Task goal: The data needs to be returned in full, exactly as it reads.

◇ ◇ ◇ ◇ ◇ ◇ ◇

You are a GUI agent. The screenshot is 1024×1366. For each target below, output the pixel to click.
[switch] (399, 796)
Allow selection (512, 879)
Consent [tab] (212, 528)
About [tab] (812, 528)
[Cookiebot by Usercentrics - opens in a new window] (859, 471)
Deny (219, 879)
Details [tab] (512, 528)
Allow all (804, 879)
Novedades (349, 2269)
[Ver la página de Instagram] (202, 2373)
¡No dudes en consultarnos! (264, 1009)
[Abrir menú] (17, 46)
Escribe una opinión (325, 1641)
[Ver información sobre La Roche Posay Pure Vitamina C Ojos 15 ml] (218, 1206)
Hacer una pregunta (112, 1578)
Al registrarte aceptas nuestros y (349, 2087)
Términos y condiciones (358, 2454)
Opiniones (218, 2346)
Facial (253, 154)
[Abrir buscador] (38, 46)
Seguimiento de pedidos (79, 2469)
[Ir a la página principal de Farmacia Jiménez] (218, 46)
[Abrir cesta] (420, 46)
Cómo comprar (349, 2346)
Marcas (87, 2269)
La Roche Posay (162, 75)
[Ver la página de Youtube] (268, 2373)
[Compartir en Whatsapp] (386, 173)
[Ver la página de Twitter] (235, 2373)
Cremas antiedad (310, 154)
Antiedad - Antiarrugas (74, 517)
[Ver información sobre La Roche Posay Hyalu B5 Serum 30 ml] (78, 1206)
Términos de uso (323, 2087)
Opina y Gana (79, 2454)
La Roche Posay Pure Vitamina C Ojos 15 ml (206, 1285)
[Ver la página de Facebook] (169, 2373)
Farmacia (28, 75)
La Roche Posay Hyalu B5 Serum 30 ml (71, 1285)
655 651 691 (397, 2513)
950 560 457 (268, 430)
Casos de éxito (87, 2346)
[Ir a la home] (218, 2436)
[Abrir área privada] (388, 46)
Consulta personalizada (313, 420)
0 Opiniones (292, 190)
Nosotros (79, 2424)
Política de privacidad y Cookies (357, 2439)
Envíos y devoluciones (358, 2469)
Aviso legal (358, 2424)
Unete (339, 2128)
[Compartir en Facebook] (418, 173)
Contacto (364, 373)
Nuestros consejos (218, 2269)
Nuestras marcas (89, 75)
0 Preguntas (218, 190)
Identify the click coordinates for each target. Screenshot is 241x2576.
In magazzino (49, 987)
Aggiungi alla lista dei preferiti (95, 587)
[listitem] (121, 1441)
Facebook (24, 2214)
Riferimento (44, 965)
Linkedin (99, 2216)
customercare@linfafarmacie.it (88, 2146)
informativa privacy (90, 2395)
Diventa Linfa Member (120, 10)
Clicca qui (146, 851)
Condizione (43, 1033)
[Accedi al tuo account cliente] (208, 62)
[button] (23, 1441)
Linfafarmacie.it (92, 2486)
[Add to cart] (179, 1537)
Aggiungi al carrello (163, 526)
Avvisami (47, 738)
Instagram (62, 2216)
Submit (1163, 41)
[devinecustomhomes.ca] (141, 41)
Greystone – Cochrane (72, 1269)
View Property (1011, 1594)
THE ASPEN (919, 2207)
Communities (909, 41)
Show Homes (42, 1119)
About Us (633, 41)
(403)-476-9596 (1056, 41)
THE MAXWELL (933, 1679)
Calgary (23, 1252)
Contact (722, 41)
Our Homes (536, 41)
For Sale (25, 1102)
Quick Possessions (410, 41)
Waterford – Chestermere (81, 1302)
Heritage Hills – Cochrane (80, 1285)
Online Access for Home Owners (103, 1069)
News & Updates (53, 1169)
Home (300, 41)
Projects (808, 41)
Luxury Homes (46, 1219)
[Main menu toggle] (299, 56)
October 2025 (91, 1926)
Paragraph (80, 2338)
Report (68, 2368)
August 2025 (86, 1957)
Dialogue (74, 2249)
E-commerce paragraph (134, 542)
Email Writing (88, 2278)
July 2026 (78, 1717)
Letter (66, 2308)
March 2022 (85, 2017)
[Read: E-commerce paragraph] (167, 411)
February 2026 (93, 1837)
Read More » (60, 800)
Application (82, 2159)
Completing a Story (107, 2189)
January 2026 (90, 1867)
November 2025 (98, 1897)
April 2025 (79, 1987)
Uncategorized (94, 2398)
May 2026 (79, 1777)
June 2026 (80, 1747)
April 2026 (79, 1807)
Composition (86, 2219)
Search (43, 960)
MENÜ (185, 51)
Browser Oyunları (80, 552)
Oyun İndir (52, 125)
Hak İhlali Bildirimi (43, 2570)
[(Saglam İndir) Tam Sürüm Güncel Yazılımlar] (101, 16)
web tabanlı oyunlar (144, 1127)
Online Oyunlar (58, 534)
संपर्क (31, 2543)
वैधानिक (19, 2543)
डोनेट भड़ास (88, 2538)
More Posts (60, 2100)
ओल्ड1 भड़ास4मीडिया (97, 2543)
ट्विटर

◇ ◇ ◇ ◇ ◇ ◇ ◇

Your solution:
You are a GUI agent. The screenshot is 1024×1366. For each target below, output the pixel to click.
[switch] (399, 796)
Allow selection (512, 879)
Consent [tab] (212, 528)
About [tab] (812, 528)
[Cookiebot by Usercentrics - opens in a new window] (859, 471)
Deny (219, 879)
Details [tab] (512, 528)
Allow all (804, 879)
Novedades (349, 2269)
[Ver la página de Instagram] (202, 2373)
¡No dudes en consultarnos! (264, 1009)
[Abrir menú] (17, 46)
Escribe una opinión (325, 1641)
[Ver información sobre La Roche Posay Pure Vitamina C Ojos 15 ml] (218, 1206)
Hacer una pregunta (112, 1578)
Al registrarte aceptas nuestros y (349, 2087)
Términos y condiciones (358, 2454)
Opiniones (218, 2346)
Facial (253, 154)
[Abrir buscador] (38, 46)
Seguimiento de pedidos (79, 2469)
[Ir a la página principal de Farmacia Jiménez] (218, 46)
[Abrir cesta] (420, 46)
Cómo comprar (349, 2346)
Marcas (87, 2269)
La Roche Posay (162, 75)
[Ver la página de Youtube] (268, 2373)
[Compartir en Whatsapp] (386, 173)
[Ver la página de Twitter] (235, 2373)
Cremas antiedad (310, 154)
Antiedad - Antiarrugas (74, 517)
[Ver información sobre La Roche Posay Hyalu B5 Serum 30 ml] (78, 1206)
Términos de uso (323, 2087)
Opina y Gana (79, 2454)
La Roche Posay Pure Vitamina C Ojos 15 ml (206, 1285)
[Ver la página de Facebook] (169, 2373)
Farmacia (28, 75)
La Roche Posay Hyalu B5 Serum 30 ml (71, 1285)
655 651 691 (397, 2513)
950 560 457 (268, 430)
Casos de éxito (87, 2346)
[Ir a la home] (218, 2436)
[Abrir área privada] (388, 46)
Consulta personalizada (313, 420)
0 Opiniones (292, 190)
Nosotros (79, 2424)
Política de privacidad y Cookies (357, 2439)
Envíos y devoluciones (358, 2469)
Aviso legal (358, 2424)
Unete (339, 2128)
[Compartir en Facebook] (418, 173)
Contacto (364, 373)
Nuestros consejos (218, 2269)
Nuestras marcas (89, 75)
0 Preguntas (218, 190)
Identify the click coordinates for each target. Screenshot is 241x2576.
In magazzino (49, 987)
Aggiungi alla lista dei preferiti (95, 587)
[listitem] (121, 1441)
Facebook (24, 2214)
Riferimento (44, 965)
Linkedin (99, 2216)
customercare@linfafarmacie.it (88, 2146)
informativa privacy (90, 2395)
Diventa Linfa Member (120, 10)
Clicca qui (146, 851)
Condizione (43, 1033)
[Accedi al tuo account cliente] (208, 62)
[button] (23, 1441)
Linfafarmacie.it (92, 2486)
[Add to cart] (179, 1537)
Aggiungi al carrello (163, 526)
Avvisami (47, 738)
Instagram (62, 2216)
Submit (1163, 41)
[devinecustomhomes.ca] (141, 41)
Greystone – Cochrane (72, 1269)
View Property (1011, 1594)
THE ASPEN (919, 2207)
Communities (909, 41)
Show Homes (42, 1119)
About Us (633, 41)
(403)-476-9596 (1056, 41)
THE MAXWELL (933, 1679)
Calgary (23, 1252)
Contact (722, 41)
Our Homes (536, 41)
For Sale (25, 1102)
Quick Possessions (410, 41)
Waterford – Chestermere (81, 1302)
Heritage Hills – Cochrane (80, 1285)
Online Access for Home Owners (103, 1069)
News & Updates (53, 1169)
Home (300, 41)
Projects (808, 41)
Luxury Homes (46, 1219)
[Main menu toggle] (299, 56)
October 2025 (91, 1926)
Paragraph (80, 2338)
Report (68, 2368)
August 2025 (86, 1957)
Dialogue (74, 2249)
E-commerce paragraph (134, 542)
Email Writing (88, 2278)
July 2026 (78, 1717)
Letter (66, 2308)
March 2022 (85, 2017)
[Read: E-commerce paragraph] (167, 411)
February 2026 (93, 1837)
Read More » (60, 800)
Application (82, 2159)
Completing a Story (107, 2189)
January 2026 (90, 1867)
November 2025 (98, 1897)
April 2025 (79, 1987)
Uncategorized (94, 2398)
May 2026 (79, 1777)
June 2026 (80, 1747)
April 2026 (79, 1807)
Composition (86, 2219)
Search (43, 960)
MENÜ (185, 51)
Browser Oyunları (80, 552)
Oyun İndir (52, 125)
Hak İhlali Bildirimi (43, 2570)
[(Saglam İndir) Tam Sürüm Güncel Yazılımlar] (101, 16)
web tabanlı oyunlar (144, 1127)
Online Oyunlar (58, 534)
संपर्क (31, 2543)
वैधानिक (19, 2543)
डोनेट भड़ास (88, 2538)
More Posts (60, 2100)
ओल्ड1 भड़ास4मीडिया (97, 2543)
ट्विटर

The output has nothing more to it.